**Set task**
Format all the records below as a numbered list, omitting blank lines.
####################
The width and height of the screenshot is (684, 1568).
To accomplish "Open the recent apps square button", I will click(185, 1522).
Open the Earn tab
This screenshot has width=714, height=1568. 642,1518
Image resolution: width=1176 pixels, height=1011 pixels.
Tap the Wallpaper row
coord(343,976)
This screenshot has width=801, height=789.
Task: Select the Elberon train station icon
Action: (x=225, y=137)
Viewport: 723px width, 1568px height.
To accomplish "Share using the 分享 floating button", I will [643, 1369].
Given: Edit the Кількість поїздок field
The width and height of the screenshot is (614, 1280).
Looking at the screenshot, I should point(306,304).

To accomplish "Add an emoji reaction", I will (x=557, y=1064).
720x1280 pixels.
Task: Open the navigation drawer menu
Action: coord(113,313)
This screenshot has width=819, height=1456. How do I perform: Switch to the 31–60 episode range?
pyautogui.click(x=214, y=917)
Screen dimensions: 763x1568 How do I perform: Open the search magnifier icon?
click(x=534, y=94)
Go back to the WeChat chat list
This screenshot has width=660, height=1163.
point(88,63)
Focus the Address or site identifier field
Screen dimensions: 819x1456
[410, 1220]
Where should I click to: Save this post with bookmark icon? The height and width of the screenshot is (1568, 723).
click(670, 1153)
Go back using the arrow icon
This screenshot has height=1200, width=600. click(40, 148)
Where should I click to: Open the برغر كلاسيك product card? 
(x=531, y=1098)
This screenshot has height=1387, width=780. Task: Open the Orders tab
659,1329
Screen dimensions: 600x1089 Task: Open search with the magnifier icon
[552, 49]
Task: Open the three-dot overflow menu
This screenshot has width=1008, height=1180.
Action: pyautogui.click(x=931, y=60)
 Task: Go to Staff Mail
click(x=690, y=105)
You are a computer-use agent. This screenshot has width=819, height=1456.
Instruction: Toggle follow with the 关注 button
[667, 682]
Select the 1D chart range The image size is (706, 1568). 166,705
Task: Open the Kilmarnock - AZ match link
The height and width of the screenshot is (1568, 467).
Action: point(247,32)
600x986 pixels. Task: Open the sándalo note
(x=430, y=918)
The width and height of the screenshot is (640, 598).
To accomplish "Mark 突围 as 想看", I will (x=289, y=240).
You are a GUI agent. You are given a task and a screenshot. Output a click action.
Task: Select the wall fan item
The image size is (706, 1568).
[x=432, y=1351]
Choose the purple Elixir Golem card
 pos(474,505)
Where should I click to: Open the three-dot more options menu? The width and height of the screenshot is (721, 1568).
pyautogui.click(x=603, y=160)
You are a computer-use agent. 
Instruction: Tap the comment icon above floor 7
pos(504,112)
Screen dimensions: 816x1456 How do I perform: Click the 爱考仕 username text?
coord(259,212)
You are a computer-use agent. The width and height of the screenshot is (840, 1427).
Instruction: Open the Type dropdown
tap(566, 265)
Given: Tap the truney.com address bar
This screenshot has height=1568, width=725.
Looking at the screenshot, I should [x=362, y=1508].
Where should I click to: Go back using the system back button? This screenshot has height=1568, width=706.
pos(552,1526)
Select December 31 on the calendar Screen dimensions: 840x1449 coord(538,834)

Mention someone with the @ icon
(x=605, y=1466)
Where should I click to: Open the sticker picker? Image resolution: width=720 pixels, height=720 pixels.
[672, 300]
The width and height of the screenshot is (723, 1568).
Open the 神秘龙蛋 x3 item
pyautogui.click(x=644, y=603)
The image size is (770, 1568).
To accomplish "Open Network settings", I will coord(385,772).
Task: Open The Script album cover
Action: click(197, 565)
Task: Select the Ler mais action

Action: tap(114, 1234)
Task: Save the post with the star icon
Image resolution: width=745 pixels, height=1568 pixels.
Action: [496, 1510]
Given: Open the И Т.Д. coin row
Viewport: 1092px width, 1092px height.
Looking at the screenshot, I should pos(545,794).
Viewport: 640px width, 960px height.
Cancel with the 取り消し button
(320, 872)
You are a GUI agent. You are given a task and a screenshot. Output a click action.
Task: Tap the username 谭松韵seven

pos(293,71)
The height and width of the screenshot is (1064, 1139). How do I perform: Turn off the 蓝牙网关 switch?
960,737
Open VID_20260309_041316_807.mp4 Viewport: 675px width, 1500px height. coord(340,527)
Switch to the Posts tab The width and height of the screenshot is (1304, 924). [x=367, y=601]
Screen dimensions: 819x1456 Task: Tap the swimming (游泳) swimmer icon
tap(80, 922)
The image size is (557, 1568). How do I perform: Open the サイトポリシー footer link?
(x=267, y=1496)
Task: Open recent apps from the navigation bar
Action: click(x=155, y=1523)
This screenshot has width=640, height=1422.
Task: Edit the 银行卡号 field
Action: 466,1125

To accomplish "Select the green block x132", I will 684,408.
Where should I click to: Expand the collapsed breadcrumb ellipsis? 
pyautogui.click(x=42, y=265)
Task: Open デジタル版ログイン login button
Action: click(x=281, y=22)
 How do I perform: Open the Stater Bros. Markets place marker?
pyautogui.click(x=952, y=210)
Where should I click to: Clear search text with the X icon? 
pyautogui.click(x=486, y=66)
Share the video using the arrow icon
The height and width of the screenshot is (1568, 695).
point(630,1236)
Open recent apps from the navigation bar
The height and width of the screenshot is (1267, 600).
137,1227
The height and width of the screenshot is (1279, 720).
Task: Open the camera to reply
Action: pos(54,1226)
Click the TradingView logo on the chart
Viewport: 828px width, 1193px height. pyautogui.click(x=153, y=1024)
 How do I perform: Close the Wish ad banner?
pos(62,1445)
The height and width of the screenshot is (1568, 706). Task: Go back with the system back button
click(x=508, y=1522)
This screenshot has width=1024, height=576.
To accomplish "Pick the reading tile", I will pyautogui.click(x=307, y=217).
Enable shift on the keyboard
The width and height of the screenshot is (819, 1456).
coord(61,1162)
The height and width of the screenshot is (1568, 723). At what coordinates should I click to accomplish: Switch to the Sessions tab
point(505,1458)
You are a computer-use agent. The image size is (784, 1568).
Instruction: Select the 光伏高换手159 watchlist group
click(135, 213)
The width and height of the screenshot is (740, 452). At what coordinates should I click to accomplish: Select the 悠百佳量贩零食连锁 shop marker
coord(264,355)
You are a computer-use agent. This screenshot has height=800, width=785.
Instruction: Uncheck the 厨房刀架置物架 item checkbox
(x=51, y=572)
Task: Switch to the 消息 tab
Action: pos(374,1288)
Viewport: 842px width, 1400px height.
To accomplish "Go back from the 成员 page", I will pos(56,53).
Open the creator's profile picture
####################
**Written solution**
1. The width and height of the screenshot is (684, 1568).
2. To accomplish "Open the recent apps square button", I will click(185, 1522).
3. Open the Earn tab
4. This screenshot has width=714, height=1568. 642,1518
5. Image resolution: width=1176 pixels, height=1011 pixels.
6. Tap the Wallpaper row
7. coord(343,976)
8. This screenshot has width=801, height=789.
9. Task: Select the Elberon train station icon
10. Action: (x=225, y=137)
11. Viewport: 723px width, 1568px height.
12. To accomplish "Share using the 分享 floating button", I will [643, 1369].
13. Given: Edit the Кількість поїздок field
14. The width and height of the screenshot is (614, 1280).
15. Looking at the screenshot, I should point(306,304).
16. To accomplish "Add an emoji reaction", I will (x=557, y=1064).
17. 720x1280 pixels.
18. Task: Open the navigation drawer menu
19. Action: coord(113,313)
20. This screenshot has width=819, height=1456. How do I perform: Switch to the 31–60 episode range?
21. pyautogui.click(x=214, y=917)
22. Screen dimensions: 763x1568 How do I perform: Open the search magnifier icon?
23. click(x=534, y=94)
24. Go back to the WeChat chat list
25. This screenshot has width=660, height=1163.
26. point(88,63)
27. Focus the Address or site identifier field
28. Screen dimensions: 819x1456
29. [410, 1220]
30. Where should I click to: Save this post with bookmark icon? The height and width of the screenshot is (1568, 723).
31. click(670, 1153)
32. Go back using the arrow icon
33. This screenshot has height=1200, width=600. click(40, 148)
34. Where should I click to: Open the برغر كلاسيك product card? 
35. (x=531, y=1098)
36. This screenshot has height=1387, width=780. Task: Open the Orders tab
37. 659,1329
38. Screen dimensions: 600x1089 Task: Open search with the magnifier icon
39. [552, 49]
40. Task: Open the three-dot overflow menu
41. This screenshot has width=1008, height=1180.
42. Action: pyautogui.click(x=931, y=60)
43.  Task: Go to Staff Mail
44. click(x=690, y=105)
45. You are a computer-use agent. This screenshot has width=819, height=1456.
46. Instruction: Toggle follow with the 关注 button
47. [667, 682]
48. Select the 1D chart range The image size is (706, 1568). 166,705
49. Task: Open the Kilmarnock - AZ match link
50. The height and width of the screenshot is (1568, 467).
51. Action: point(247,32)
52. 600x986 pixels. Task: Open the sándalo note
53. (x=430, y=918)
54. The width and height of the screenshot is (640, 598).
55. To accomplish "Mark 突围 as 想看", I will (x=289, y=240).
56. You are a GUI agent. You are given a task and a screenshot. Output a click action.
57. Task: Select the wall fan item
58. The image size is (706, 1568).
59. [x=432, y=1351]
60. Choose the purple Elixir Golem card
61.  pos(474,505)
62. Where should I click to: Open the three-dot more options menu? The width and height of the screenshot is (721, 1568).
63. pyautogui.click(x=603, y=160)
64. You are a computer-use agent. 
65. Instruction: Tap the comment icon above floor 7
66. pos(504,112)
67. Screen dimensions: 816x1456 How do I perform: Click the 爱考仕 username text?
68. coord(259,212)
69. You are a computer-use agent. The width and height of the screenshot is (840, 1427).
70. Instruction: Open the Type dropdown
71. tap(566, 265)
72. Given: Tap the truney.com address bar
73. This screenshot has height=1568, width=725.
74. Looking at the screenshot, I should [x=362, y=1508].
75. Where should I click to: Go back using the system back button? This screenshot has height=1568, width=706.
76. pos(552,1526)
77. Select December 31 on the calendar Screen dimensions: 840x1449 coord(538,834)
78. Mention someone with the @ icon
79. (x=605, y=1466)
80. Where should I click to: Open the sticker picker? Image resolution: width=720 pixels, height=720 pixels.
81. [672, 300]
82. The width and height of the screenshot is (723, 1568).
83. Open the 神秘龙蛋 x3 item
84. pyautogui.click(x=644, y=603)
85. The image size is (770, 1568).
86. To accomplish "Open Network settings", I will coord(385,772).
87. Task: Open The Script album cover
88. Action: click(197, 565)
89. Task: Select the Ler mais action
90. Action: tap(114, 1234)
91. Task: Save the post with the star icon
92. Image resolution: width=745 pixels, height=1568 pixels.
93. Action: [496, 1510]
94. Given: Open the И Т.Д. coin row
95. Viewport: 1092px width, 1092px height.
96. Looking at the screenshot, I should pos(545,794).
97. Viewport: 640px width, 960px height.
98. Cancel with the 取り消し button
99. (320, 872)
100. You are a GUI agent. You are given a task and a screenshot. Output a click action.
101. Task: Tap the username 谭松韵seven
102. pos(293,71)
103. The height and width of the screenshot is (1064, 1139). How do I perform: Turn off the 蓝牙网关 switch?
104. 960,737
105. Open VID_20260309_041316_807.mp4 Viewport: 675px width, 1500px height. coord(340,527)
106. Switch to the Posts tab The width and height of the screenshot is (1304, 924). [x=367, y=601]
107. Screen dimensions: 819x1456 Task: Tap the swimming (游泳) swimmer icon
108. tap(80, 922)
109. The image size is (557, 1568). How do I perform: Open the サイトポリシー footer link?
110. (x=267, y=1496)
111. Task: Open recent apps from the navigation bar
112. Action: click(x=155, y=1523)
113. This screenshot has width=640, height=1422.
114. Task: Edit the 银行卡号 field
115. Action: 466,1125
116. To accomplish "Select the green block x132", I will 684,408.
117. Where should I click to: Expand the collapsed breadcrumb ellipsis? 
118. pyautogui.click(x=42, y=265)
119. Task: Open デジタル版ログイン login button
120. Action: click(x=281, y=22)
121.  How do I perform: Open the Stater Bros. Markets place marker?
122. pyautogui.click(x=952, y=210)
123. Where should I click to: Clear search text with the X icon? 
124. pyautogui.click(x=486, y=66)
125. Share the video using the arrow icon
126. The height and width of the screenshot is (1568, 695).
127. point(630,1236)
128. Open recent apps from the navigation bar
129. The height and width of the screenshot is (1267, 600).
130. 137,1227
131. The height and width of the screenshot is (1279, 720).
132. Task: Open the camera to reply
133. Action: pos(54,1226)
134. Click the TradingView logo on the chart
135. Viewport: 828px width, 1193px height. pyautogui.click(x=153, y=1024)
136.  How do I perform: Close the Wish ad banner?
137. pos(62,1445)
138. The height and width of the screenshot is (1568, 706). Task: Go back with the system back button
139. click(x=508, y=1522)
140. This screenshot has width=1024, height=576.
141. To accomplish "Pick the reading tile", I will pyautogui.click(x=307, y=217).
142. Enable shift on the keyboard
143. The width and height of the screenshot is (819, 1456).
144. coord(61,1162)
145. The height and width of the screenshot is (1568, 723). At what coordinates should I click to accomplish: Switch to the Sessions tab
146. point(505,1458)
147. You are a computer-use agent. The image size is (784, 1568).
148. Instruction: Select the 光伏高换手159 watchlist group
149. click(135, 213)
150. The width and height of the screenshot is (740, 452). At what coordinates should I click to accomplish: Select the 悠百佳量贩零食连锁 shop marker
151. coord(264,355)
152. You are a computer-use agent. This screenshot has height=800, width=785.
153. Instruction: Uncheck the 厨房刀架置物架 item checkbox
154. (x=51, y=572)
155. Task: Switch to the 消息 tab
156. Action: pos(374,1288)
157. Viewport: 842px width, 1400px height.
158. To accomplish "Go back from the 成员 page", I will pos(56,53).
159. Open the creator's profile picture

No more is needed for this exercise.